GIVEN RECORDS:
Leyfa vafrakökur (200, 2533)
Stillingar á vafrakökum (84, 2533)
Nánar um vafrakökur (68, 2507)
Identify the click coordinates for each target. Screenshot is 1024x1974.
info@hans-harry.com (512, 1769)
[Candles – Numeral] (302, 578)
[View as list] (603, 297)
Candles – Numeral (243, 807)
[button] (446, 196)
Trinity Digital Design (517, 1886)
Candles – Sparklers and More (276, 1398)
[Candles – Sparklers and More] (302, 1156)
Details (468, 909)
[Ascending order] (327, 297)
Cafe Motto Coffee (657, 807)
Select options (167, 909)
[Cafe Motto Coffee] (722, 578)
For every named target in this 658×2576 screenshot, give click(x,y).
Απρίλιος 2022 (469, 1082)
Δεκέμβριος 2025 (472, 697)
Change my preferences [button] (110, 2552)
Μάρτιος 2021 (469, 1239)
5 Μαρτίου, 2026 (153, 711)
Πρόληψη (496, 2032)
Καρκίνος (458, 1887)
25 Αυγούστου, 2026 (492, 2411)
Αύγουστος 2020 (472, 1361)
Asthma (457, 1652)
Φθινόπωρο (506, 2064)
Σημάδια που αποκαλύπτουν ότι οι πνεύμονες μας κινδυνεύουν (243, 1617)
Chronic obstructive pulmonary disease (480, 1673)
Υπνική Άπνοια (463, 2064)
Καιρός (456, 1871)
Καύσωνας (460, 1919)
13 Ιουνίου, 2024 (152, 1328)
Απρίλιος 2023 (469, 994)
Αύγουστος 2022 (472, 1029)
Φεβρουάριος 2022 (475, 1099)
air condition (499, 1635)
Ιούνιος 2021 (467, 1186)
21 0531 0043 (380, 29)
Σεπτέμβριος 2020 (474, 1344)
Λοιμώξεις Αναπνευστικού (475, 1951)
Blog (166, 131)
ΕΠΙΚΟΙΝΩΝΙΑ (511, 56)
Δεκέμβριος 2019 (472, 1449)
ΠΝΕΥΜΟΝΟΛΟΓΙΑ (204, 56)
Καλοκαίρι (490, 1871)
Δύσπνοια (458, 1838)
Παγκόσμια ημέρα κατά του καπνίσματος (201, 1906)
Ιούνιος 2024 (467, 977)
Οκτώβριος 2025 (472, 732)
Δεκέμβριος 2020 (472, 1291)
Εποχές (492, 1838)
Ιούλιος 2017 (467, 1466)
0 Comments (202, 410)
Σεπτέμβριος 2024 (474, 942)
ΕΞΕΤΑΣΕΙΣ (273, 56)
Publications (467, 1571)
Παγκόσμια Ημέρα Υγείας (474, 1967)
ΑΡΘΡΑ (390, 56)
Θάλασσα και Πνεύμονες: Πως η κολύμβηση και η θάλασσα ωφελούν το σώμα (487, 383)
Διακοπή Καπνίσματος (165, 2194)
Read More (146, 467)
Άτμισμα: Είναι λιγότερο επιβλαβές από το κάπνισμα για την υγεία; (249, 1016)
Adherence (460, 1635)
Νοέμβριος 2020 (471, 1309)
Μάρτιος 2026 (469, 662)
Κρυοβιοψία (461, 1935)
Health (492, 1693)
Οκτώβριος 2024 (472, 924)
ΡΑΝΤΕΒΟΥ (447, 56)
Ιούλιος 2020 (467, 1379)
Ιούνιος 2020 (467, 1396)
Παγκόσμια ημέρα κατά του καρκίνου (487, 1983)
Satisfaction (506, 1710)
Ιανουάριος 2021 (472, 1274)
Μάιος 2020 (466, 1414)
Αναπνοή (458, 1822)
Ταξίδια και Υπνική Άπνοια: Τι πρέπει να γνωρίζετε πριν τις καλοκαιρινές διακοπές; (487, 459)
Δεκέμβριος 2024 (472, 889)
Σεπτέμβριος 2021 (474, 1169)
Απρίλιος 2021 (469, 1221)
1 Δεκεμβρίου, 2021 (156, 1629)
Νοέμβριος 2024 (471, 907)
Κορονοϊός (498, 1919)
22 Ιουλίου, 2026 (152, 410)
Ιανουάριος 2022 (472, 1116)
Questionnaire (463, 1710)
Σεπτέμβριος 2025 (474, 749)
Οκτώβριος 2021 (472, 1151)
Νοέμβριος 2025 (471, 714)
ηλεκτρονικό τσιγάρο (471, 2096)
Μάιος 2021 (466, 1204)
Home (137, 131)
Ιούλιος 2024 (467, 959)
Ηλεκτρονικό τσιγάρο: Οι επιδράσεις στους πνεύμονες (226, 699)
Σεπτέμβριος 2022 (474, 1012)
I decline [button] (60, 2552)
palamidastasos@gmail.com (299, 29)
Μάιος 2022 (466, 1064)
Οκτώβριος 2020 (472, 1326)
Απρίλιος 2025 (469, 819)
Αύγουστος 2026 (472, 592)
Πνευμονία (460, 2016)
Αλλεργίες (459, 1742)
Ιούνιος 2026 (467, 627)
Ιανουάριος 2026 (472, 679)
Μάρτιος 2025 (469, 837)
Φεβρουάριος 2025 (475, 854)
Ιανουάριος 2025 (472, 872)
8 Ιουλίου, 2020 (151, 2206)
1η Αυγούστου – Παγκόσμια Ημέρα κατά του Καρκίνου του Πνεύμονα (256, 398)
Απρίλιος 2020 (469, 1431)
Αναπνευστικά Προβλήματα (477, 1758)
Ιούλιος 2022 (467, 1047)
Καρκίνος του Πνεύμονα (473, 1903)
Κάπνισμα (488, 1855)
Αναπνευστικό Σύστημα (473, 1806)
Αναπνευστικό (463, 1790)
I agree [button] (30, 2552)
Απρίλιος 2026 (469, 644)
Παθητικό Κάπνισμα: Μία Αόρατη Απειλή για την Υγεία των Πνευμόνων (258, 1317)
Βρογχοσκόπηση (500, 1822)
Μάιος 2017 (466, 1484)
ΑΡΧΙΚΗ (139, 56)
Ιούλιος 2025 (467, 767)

REQUIRED ACTION:
A word-for-word copy of the data is the expected answer.

ANSWER SECTION:
Leyfa vafrakökur (200, 2533)
Stillingar á vafrakökum (84, 2533)
Nánar um vafrakökur (68, 2507)
Identify the click coordinates for each target. Screenshot is 1024x1974.
info@hans-harry.com (512, 1769)
[Candles – Numeral] (302, 578)
[View as list] (603, 297)
Candles – Numeral (243, 807)
[button] (446, 196)
Trinity Digital Design (517, 1886)
Candles – Sparklers and More (276, 1398)
[Candles – Sparklers and More] (302, 1156)
Details (468, 909)
[Ascending order] (327, 297)
Cafe Motto Coffee (657, 807)
Select options (167, 909)
[Cafe Motto Coffee] (722, 578)
For every named target in this 658×2576 screenshot, give click(x,y).
Απρίλιος 2022 (469, 1082)
Δεκέμβριος 2025 (472, 697)
Change my preferences [button] (110, 2552)
Μάρτιος 2021 (469, 1239)
5 Μαρτίου, 2026 (153, 711)
Πρόληψη (496, 2032)
Καρκίνος (458, 1887)
25 Αυγούστου, 2026 (492, 2411)
Αύγουστος 2020 (472, 1361)
Asthma (457, 1652)
Φθινόπωρο (506, 2064)
Σημάδια που αποκαλύπτουν ότι οι πνεύμονες μας κινδυνεύουν (243, 1617)
Chronic obstructive pulmonary disease (480, 1673)
Υπνική Άπνοια (463, 2064)
Καιρός (456, 1871)
Καύσωνας (460, 1919)
13 Ιουνίου, 2024 (152, 1328)
Απρίλιος 2023 (469, 994)
Αύγουστος 2022 (472, 1029)
Φεβρουάριος 2022 (475, 1099)
air condition (499, 1635)
Ιούνιος 2021 (467, 1186)
21 0531 0043 (380, 29)
Σεπτέμβριος 2020 (474, 1344)
Λοιμώξεις Αναπνευστικού (475, 1951)
Blog (166, 131)
ΕΠΙΚΟΙΝΩΝΙΑ (511, 56)
Δεκέμβριος 2019 (472, 1449)
ΠΝΕΥΜΟΝΟΛΟΓΙΑ (204, 56)
Καλοκαίρι (490, 1871)
Δύσπνοια (458, 1838)
Παγκόσμια ημέρα κατά του καπνίσματος (201, 1906)
Ιούνιος 2024 (467, 977)
Οκτώβριος 2025 (472, 732)
Δεκέμβριος 2020 (472, 1291)
Εποχές (492, 1838)
Ιούλιος 2017 (467, 1466)
0 Comments (202, 410)
Σεπτέμβριος 2024 (474, 942)
ΕΞΕΤΑΣΕΙΣ (273, 56)
Publications (467, 1571)
Παγκόσμια Ημέρα Υγείας (474, 1967)
ΑΡΘΡΑ (390, 56)
Θάλασσα και Πνεύμονες: Πως η κολύμβηση και η θάλασσα ωφελούν το σώμα (487, 383)
Διακοπή Καπνίσματος (165, 2194)
Read More (146, 467)
Άτμισμα: Είναι λιγότερο επιβλαβές από το κάπνισμα για την υγεία; (249, 1016)
Adherence (460, 1635)
Νοέμβριος 2020 (471, 1309)
Μάρτιος 2026 (469, 662)
Κρυοβιοψία (461, 1935)
Health (492, 1693)
Οκτώβριος 2024 (472, 924)
ΡΑΝΤΕΒΟΥ (447, 56)
Ιούλιος 2020 (467, 1379)
Ιούνιος 2020 (467, 1396)
Παγκόσμια ημέρα κατά του καρκίνου (487, 1983)
Satisfaction (506, 1710)
Ιανουάριος 2021 (472, 1274)
Μάιος 2020 (466, 1414)
Αναπνοή (458, 1822)
Ταξίδια και Υπνική Άπνοια: Τι πρέπει να γνωρίζετε πριν τις καλοκαιρινές διακοπές; (487, 459)
Δεκέμβριος 2024 (472, 889)
Σεπτέμβριος 2021 (474, 1169)
Απρίλιος 2021 (469, 1221)
1 Δεκεμβρίου, 2021 (156, 1629)
Νοέμβριος 2024 (471, 907)
Κορονοϊός (498, 1919)
22 Ιουλίου, 2026 (152, 410)
Ιανουάριος 2022 (472, 1116)
Questionnaire (463, 1710)
Σεπτέμβριος 2025 (474, 749)
Οκτώβριος 2021 (472, 1151)
Νοέμβριος 2025 (471, 714)
ηλεκτρονικό τσιγάρο (471, 2096)
Μάιος 2021 (466, 1204)
Home (137, 131)
Ιούλιος 2024 (467, 959)
Ηλεκτρονικό τσιγάρο: Οι επιδράσεις στους πνεύμονες (226, 699)
Σεπτέμβριος 2022 (474, 1012)
I decline [button] (60, 2552)
palamidastasos@gmail.com (299, 29)
Μάιος 2022 (466, 1064)
Οκτώβριος 2020 (472, 1326)
Απρίλιος 2025 (469, 819)
Αύγουστος 2026 (472, 592)
Πνευμονία (460, 2016)
Αλλεργίες (459, 1742)
Ιούνιος 2026 (467, 627)
Ιανουάριος 2026 (472, 679)
Μάρτιος 2025 (469, 837)
Φεβρουάριος 2025 (475, 854)
Ιανουάριος 2025 (472, 872)
8 Ιουλίου, 2020 (151, 2206)
1η Αυγούστου – Παγκόσμια Ημέρα κατά του Καρκίνου του Πνεύμονα (256, 398)
Απρίλιος 2020 (469, 1431)
Αναπνευστικά Προβλήματα (477, 1758)
Ιούλιος 2022 (467, 1047)
Καρκίνος του Πνεύμονα (473, 1903)
Κάπνισμα (488, 1855)
Αναπνευστικό Σύστημα (473, 1806)
Αναπνευστικό (463, 1790)
I agree [button] (30, 2552)
Απρίλιος 2026 (469, 644)
Παθητικό Κάπνισμα: Μία Αόρατη Απειλή για την Υγεία των Πνευμόνων (258, 1317)
Βρογχοσκόπηση (500, 1822)
Μάιος 2017 (466, 1484)
ΑΡΧΙΚΗ (139, 56)
Ιούλιος 2025 (467, 767)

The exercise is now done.